UN has been experimentally produced by different methodologies since the late 1950s, such as carbothermic reduction of UO2 prior to nitration, direct nitration of NH3, nitration by arc melting of uranium metal, or hydration of pure uranium metal prior to nitration. However, the only route demonstrated for high purity UN production is the carbothermic reduction prior to nitration synthesis technique.

The most accepted route of this methodology is the process investigated by Matthews et al. based in previous studies of Muromura et al. It consists first in a carbothermic reduction of a UO2 and carbon powder mixture carried out in an evacuated induction furnace (P = 10

-8 atm) connected to a gas supply system, and followed by a nitration between 1400ºC and 1600ºC in a 1 atmosphere reactant gas stream (N2 – 6% H2) [28].

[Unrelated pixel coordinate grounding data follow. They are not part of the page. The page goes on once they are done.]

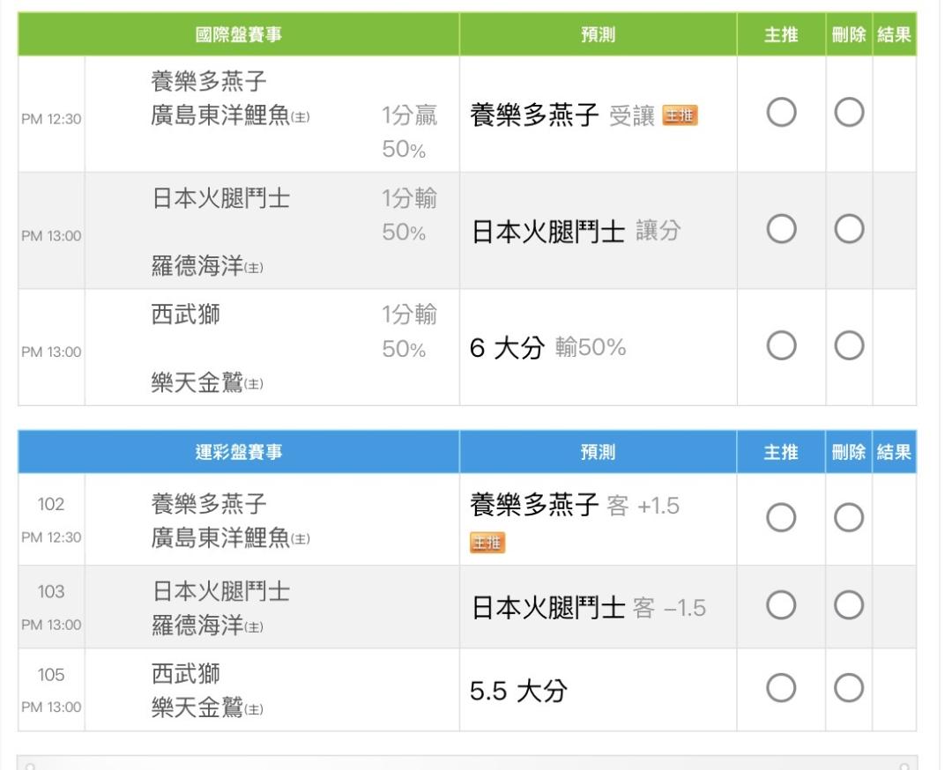This screenshot has width=952, height=770.
Task: Select 主推 radio for game 102
Action: 781,518
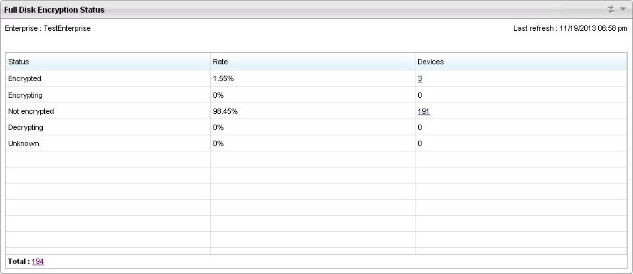Open the panel options dropdown arrow
This screenshot has width=633, height=274.
(622, 9)
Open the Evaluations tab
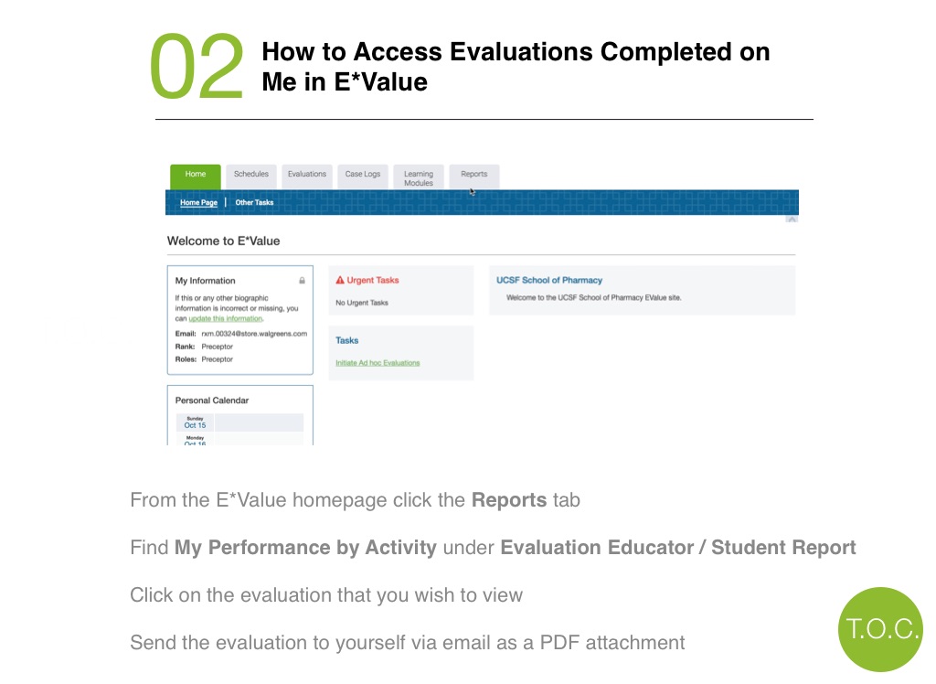This screenshot has width=936, height=684. (x=307, y=176)
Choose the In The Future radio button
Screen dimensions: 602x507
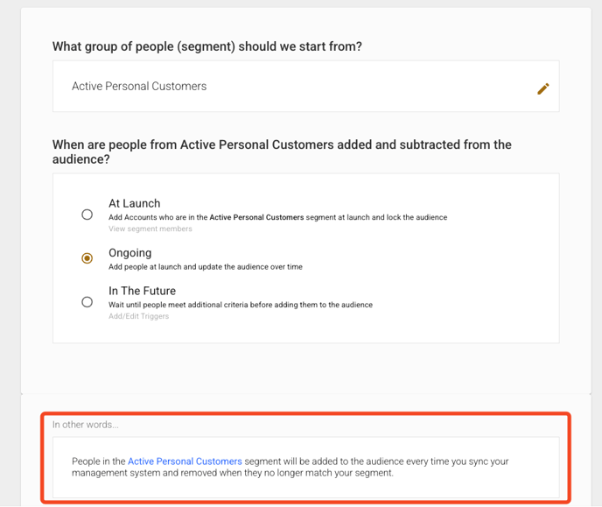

This method presents a strong correlation between time conversion from the oxide to nitride needed, reaction atmosphere and C/UO2 ratio. Concretely, Muromura et al. observed that reaction time decreases with increasing temperature and C/UO2 ratio decreases with increasing hydrogen content in the reaction atmosphere [28].

Furthermore, Matthews et al. note that residual oxygen and carbon levels are very sensitive to batch size and reducing-gas flow rate. Therefore this would likely be a difficult route to large scale production due to the high reaction temperatures and the significant infrastructure investment required.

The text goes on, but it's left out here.